Problem statement — For the data below, report only the number of lines containing the string "policies".

Source data —
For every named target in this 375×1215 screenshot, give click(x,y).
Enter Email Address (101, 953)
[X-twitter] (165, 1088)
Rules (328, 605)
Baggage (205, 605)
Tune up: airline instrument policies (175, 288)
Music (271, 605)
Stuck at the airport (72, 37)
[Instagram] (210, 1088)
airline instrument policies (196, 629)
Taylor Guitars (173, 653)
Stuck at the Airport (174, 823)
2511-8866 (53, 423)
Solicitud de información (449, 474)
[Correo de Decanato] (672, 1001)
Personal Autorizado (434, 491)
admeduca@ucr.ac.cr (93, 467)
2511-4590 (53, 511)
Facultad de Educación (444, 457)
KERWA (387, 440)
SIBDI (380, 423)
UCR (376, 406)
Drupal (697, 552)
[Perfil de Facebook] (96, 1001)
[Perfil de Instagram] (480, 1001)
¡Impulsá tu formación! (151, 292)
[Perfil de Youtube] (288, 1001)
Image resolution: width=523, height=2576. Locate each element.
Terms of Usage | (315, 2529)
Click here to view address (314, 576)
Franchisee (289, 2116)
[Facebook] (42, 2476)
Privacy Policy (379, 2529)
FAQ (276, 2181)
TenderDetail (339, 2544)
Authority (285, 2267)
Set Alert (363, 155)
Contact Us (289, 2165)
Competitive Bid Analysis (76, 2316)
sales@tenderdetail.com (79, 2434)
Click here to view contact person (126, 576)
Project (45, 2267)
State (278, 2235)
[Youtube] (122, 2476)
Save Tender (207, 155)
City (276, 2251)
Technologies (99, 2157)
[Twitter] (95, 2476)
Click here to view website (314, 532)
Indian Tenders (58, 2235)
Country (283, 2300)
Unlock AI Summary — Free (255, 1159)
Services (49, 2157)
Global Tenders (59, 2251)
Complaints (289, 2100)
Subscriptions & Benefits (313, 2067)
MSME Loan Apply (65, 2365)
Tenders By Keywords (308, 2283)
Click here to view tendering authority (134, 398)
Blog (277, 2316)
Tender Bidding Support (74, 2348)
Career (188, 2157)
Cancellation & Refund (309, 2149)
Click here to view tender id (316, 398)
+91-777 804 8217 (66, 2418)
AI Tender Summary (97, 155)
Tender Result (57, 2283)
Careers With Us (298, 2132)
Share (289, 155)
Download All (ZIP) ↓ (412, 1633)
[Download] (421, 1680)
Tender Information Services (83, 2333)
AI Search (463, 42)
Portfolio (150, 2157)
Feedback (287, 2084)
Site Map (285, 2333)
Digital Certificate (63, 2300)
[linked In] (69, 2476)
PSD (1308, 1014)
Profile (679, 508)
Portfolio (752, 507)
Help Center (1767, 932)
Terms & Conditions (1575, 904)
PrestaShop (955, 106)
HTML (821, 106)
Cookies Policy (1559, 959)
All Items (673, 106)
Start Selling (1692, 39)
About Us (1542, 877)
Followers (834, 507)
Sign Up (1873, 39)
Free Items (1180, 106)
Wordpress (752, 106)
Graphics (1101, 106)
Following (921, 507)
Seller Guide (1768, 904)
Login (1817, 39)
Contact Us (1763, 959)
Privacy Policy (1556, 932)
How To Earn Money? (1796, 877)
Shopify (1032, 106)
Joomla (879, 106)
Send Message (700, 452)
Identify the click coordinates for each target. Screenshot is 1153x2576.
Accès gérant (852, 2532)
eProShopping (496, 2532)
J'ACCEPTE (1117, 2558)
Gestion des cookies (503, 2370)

Result — 2